# Assignment
Each entry that follows should be retyped exactly.

-- -- --

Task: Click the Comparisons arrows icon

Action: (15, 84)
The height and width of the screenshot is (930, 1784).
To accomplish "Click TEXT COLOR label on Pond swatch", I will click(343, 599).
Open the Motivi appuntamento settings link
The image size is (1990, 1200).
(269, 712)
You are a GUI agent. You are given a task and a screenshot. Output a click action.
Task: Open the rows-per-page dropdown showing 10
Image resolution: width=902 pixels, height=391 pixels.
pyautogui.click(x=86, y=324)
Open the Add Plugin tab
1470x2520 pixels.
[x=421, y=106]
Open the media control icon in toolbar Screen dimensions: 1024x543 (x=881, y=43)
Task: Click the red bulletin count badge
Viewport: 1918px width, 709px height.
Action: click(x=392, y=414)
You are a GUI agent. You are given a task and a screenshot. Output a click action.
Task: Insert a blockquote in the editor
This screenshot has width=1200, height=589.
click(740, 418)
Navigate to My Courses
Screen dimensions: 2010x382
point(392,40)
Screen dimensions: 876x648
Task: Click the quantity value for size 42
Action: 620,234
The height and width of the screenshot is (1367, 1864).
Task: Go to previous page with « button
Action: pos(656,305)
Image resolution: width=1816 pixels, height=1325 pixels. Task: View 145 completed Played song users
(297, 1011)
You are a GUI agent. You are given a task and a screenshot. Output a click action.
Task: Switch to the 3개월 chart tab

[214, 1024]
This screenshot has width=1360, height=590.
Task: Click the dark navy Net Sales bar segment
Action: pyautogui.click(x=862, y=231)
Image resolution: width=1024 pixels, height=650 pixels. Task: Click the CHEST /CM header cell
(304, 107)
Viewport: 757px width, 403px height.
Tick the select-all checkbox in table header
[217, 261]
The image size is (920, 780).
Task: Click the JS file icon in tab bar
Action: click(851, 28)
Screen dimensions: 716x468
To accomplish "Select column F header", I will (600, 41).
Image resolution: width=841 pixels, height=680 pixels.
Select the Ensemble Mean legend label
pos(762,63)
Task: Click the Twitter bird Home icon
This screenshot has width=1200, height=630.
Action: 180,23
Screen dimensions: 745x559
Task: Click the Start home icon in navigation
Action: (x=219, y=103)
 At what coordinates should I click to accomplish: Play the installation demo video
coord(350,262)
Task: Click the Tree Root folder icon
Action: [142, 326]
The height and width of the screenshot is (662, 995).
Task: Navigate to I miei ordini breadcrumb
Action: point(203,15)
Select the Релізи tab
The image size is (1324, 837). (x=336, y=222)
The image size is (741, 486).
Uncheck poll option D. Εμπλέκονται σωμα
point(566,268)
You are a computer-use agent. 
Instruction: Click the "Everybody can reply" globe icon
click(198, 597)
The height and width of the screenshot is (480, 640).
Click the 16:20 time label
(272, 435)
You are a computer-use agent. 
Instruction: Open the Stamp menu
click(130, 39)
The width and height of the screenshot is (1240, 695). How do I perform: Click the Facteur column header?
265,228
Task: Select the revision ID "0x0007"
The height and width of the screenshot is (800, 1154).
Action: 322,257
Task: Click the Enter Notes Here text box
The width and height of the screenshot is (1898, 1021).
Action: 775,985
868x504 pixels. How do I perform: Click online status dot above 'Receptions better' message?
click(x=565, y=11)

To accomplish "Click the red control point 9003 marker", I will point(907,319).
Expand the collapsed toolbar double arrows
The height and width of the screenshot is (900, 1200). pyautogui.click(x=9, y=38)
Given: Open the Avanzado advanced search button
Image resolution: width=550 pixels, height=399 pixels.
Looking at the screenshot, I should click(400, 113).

-- -- --

# Result of the task
Task: Click the Comparisons arrows icon

Action: (15, 84)
The height and width of the screenshot is (930, 1784).
To accomplish "Click TEXT COLOR label on Pond swatch", I will click(343, 599).
Open the Motivi appuntamento settings link
The image size is (1990, 1200).
(269, 712)
You are a GUI agent. You are given a task and a screenshot. Output a click action.
Task: Open the rows-per-page dropdown showing 10
Image resolution: width=902 pixels, height=391 pixels.
pyautogui.click(x=86, y=324)
Open the Add Plugin tab
1470x2520 pixels.
[x=421, y=106]
Open the media control icon in toolbar Screen dimensions: 1024x543 (x=881, y=43)
Task: Click the red bulletin count badge
Viewport: 1918px width, 709px height.
Action: click(x=392, y=414)
You are a GUI agent. You are given a task and a screenshot. Output a click action.
Task: Insert a blockquote in the editor
This screenshot has width=1200, height=589.
click(740, 418)
Navigate to My Courses
Screen dimensions: 2010x382
point(392,40)
Screen dimensions: 876x648
Task: Click the quantity value for size 42
Action: 620,234
The height and width of the screenshot is (1367, 1864).
Task: Go to previous page with « button
Action: pos(656,305)
Image resolution: width=1816 pixels, height=1325 pixels. Task: View 145 completed Played song users
(297, 1011)
You are a GUI agent. You are given a task and a screenshot. Output a click action.
Task: Switch to the 3개월 chart tab

[214, 1024]
This screenshot has width=1360, height=590.
Task: Click the dark navy Net Sales bar segment
Action: pyautogui.click(x=862, y=231)
Image resolution: width=1024 pixels, height=650 pixels. Task: Click the CHEST /CM header cell
(304, 107)
Viewport: 757px width, 403px height.
Tick the select-all checkbox in table header
[217, 261]
The image size is (920, 780).
Task: Click the JS file icon in tab bar
Action: click(851, 28)
Screen dimensions: 716x468
To accomplish "Select column F header", I will (600, 41).
Image resolution: width=841 pixels, height=680 pixels.
Select the Ensemble Mean legend label
pos(762,63)
Task: Click the Twitter bird Home icon
This screenshot has width=1200, height=630.
Action: 180,23
Screen dimensions: 745x559
Task: Click the Start home icon in navigation
Action: (x=219, y=103)
 At what coordinates should I click to accomplish: Play the installation demo video
coord(350,262)
Task: Click the Tree Root folder icon
Action: [142, 326]
The height and width of the screenshot is (662, 995).
Task: Navigate to I miei ordini breadcrumb
Action: point(203,15)
Select the Релізи tab
The image size is (1324, 837). (x=336, y=222)
The image size is (741, 486).
Uncheck poll option D. Εμπλέκονται σωμα
point(566,268)
You are a computer-use agent. 
Instruction: Click the "Everybody can reply" globe icon
click(198, 597)
The height and width of the screenshot is (480, 640).
Click the 16:20 time label
(272, 435)
You are a computer-use agent. 
Instruction: Open the Stamp menu
click(130, 39)
The width and height of the screenshot is (1240, 695). How do I perform: Click the Facteur column header?
265,228
Task: Select the revision ID "0x0007"
The height and width of the screenshot is (800, 1154).
Action: 322,257
Task: Click the Enter Notes Here text box
The width and height of the screenshot is (1898, 1021).
Action: 775,985
868x504 pixels. How do I perform: Click online status dot above 'Receptions better' message?
click(x=565, y=11)

To accomplish "Click the red control point 9003 marker", I will point(907,319).
Expand the collapsed toolbar double arrows
The height and width of the screenshot is (900, 1200). pyautogui.click(x=9, y=38)
Given: Open the Avanzado advanced search button
Image resolution: width=550 pixels, height=399 pixels.
Looking at the screenshot, I should click(400, 113).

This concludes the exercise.